El mundo del rock está de luto. Este martes 22 de julio, la familia de Ozzy Osbourne confirmó el fallecimiento del icónico vocalista de Black Sabbath a los 76 años, en un comunicado que destacó que el artista murió “rodeado de amor” y acompañado por sus seres queridos.
Conocido como “El Príncipe de las Tinieblas”, Osbourne fue una figura clave en la creación del heavy metal, primero como líder de Black Sabbath y luego como solista con éxitos como “Crazy Train” y “No More Tears”. Su estilo provocador, voz inconfundible y estética oscura lo convirtieron en un ícono cultural que trascendió generaciones.

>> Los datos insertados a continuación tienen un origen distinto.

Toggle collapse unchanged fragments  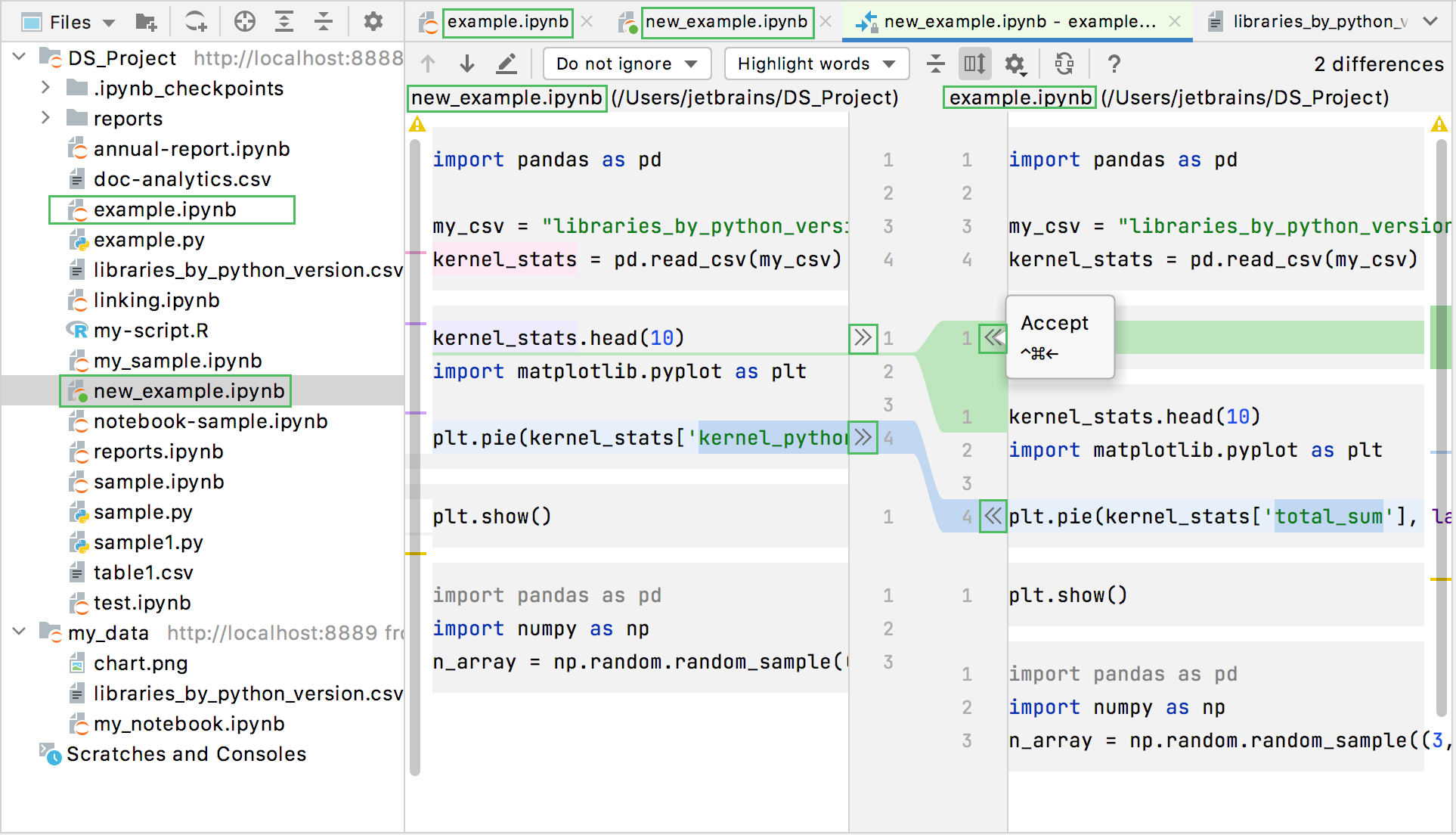[936, 64]
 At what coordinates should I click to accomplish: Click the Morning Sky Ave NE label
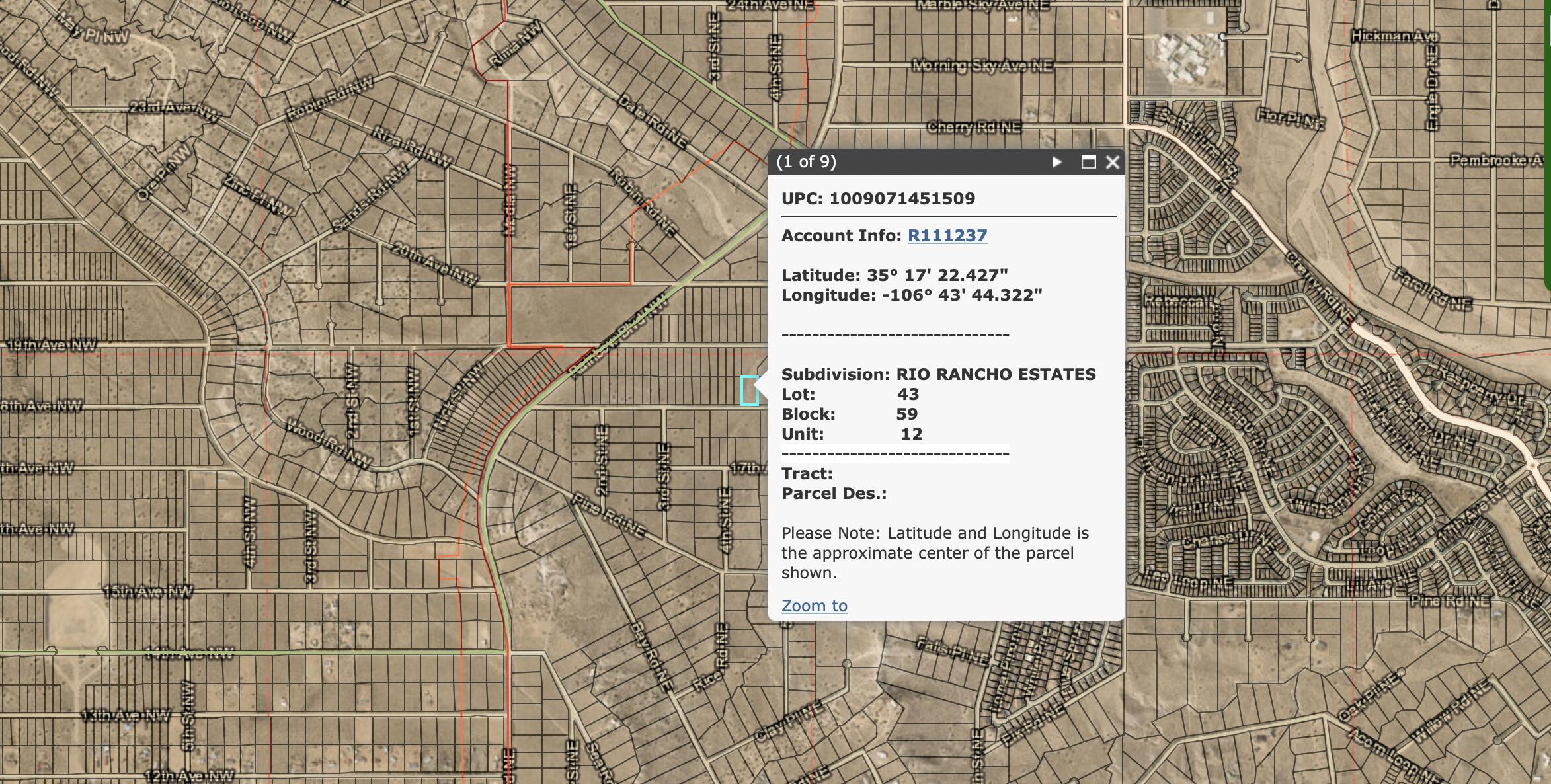pyautogui.click(x=982, y=65)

La noticia llega apenas semanas después de su emotivo concierto de despedida en Birmingham, su ciudad natal, donde compartió escenario con sus antiguos compañeros de banda y artistas como Metallica, Guns N’ Roses y Pantera. El evento, titulado “Back to the Beginning”, fue considerado un homenaje a su legado musical y recaudó más de 140 millones de dólares para causas benéficas.
Aunque la causa de su muerte no ha sido revelada, se sabe que Osbourne enfrentó problemas de salud crónicos en los últimos años, incluyendo Parkinson, cirugías en la columna y complicaciones derivadas de su condición física.
Más allá de la música, Ozzy también dejó huella en la televisión con el reality “The Osbournes”, que mostró su vida familiar junto a su esposa Sharon y sus hijos. Su figura, marcada por excesos, redención y autenticidad, se convirtió en símbolo de una era que desafió los límites del espectáculo.